Today's the day. My 40th revolution around the sun. 14,600 days Earth side. Not old, but not young either. I've decided I'm not one for the fan fare of these things, but forty feels like it needs to be acknowledged and reflected on all the same.

Ask anyone close to me how old I am, and they are bound to say eternally 25 because I joke that's when I stopped having birthdays that matter and every year beyond, I have turned 25 since. (My only glass shattering moments are when I actually meet or hangout with 25 year olds and realized that a decade and a half is a huge difference both in my ability to hustle and party hard. What? Go out on a Friday night and stay out till 3am, nope. Feeling forty. This girl is lucky to make it through a movie on a couch before falling asleep somewhere just after midnight.)

When I turned thirty; that other milestone that makes you assess adulthood, I was met with an alarming sense of holy crap! What the hell am I doing with my life? I had finished school, had a steady, reliable job (not related to school or aligned with purpose), I was 8 years into a relationship with my high school sweet heart who had yet to put a ring on it and the most pressing questions that popped into my little life was whether we were gathering at a friend's place to drink beers and play guitar hero, or heading down to 10¢ wing Wednesdays at the local pub which was a very serious tradition in our friend group. But as I approached 30, that sense of WTF and anxiety swallowed me. They are certain life goals that one dreams about and for me, being married with 2 kids by the time I was 30 was it. My mom had 3 kids by then and I was her oldest at nine. And here I was, spending my late twenties, adulting only when necessary and not feeling like I had achieved very much. My heart was nostalgic for the relationship I had with my younger mom, and I wanted that for my kids too, but that's not the way my story was written. It was the first lesson of many from this decade: learning to let it go. That feeling of unease was the spark of fire and the decade that was my 30's saw my engagement, marriage, the start of my home business and the birth of my 2 beautiful children. Life shifted to looking inwards and I was okay with that.
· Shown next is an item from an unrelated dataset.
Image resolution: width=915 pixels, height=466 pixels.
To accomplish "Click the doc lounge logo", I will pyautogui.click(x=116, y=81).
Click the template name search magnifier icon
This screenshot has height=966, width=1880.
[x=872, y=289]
It's been a busy 10 years, with the last 6 (since becoming a parent) defining my character and showing me what is and what isn't important to chase in this life. I've learned a lot of life lessons and can reflect with dignity at what my thirties have taught me

This brings me to today, rolling over to this next decade feels nothing like the last. And though I still want little fan fare about it, I feel confident, and secure. More loved and more experienced. More thankful and aware. More ready to face what this next decade may hold for me, and for my family. It's exciting! Forty feels fabulous and I don't really care that I've hit middle age, I'd like to think of myself as a bottle of wine that gets better with time; More sophisticated, and layered, with lots of body, a smooth finish (and long legs). It's a description that feels true. This next decade will be a wondrous adventure!

Thanks to my lovely little shutter bug Sophia, for pressing the button to capture me as I am at this age. I purposefully only did a basic edit for these photos because I want to remain as true to self as possible. This. Is. Me. Thanks for stopping by!